PWMU.CO-Ini cara crazy rich jadi kaya. Kisah pengusaha sukses dari Surabaya Hermanto Tanoko (HT), anak pengusaha cat Avian, kini bisnisnya berkembang menjadi 300 brand. Kemampuan bisnisnya itu berkat didikan ayahnya Soetikno Tanoko.
Kini dia sukses mengader empat anak dan menantunya untuk membesarkan perusahaannya, Tancorp, yang memiliki banyak bidang usaha mulai pabrik cat, hotel, air mineral, bahan bangunan.

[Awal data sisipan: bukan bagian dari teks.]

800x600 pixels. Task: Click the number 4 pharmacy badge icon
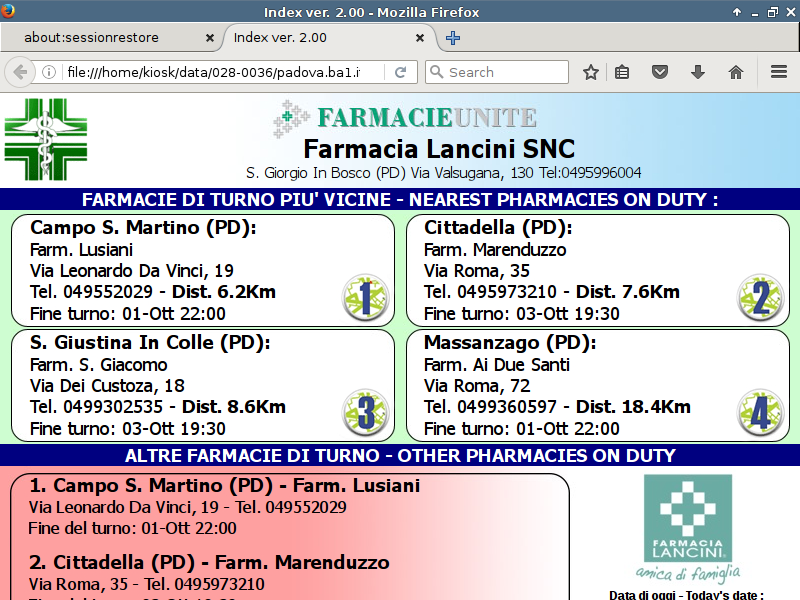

Awalnya HT diajari jualan terigu saat berumur 5 tahun. Modalnya dari angpao Imlek yang diterima anak-anaknya. Ayahnya memberitahu uang itu dibelikan terigu karena harganya akan naik. Keuntungannya diberikan kepada mereka.
Sejak HT diajari jualan terigu oleh ayahnya dan uangnya bertambah, pikiran bisnisnya jadi terbuka. ”Dari situ, kami senang berdagang,” kata HT yang pemilik Hotel Bintang Lima Vasa di Jl. HR Muhammad Surabaya.
Dia bercerita, pernah jualan kelereng dengan modal keterampilannya. ”Saat umur enam tahun, saya sudah titip jualan kelereng ke toko Mama. Kisahnya begini. Karena tak punya kelereng, saya latihan main kelereng dengan batu. Saya cari yang bunder dan besarnya seperti kelereng,” ujarnya.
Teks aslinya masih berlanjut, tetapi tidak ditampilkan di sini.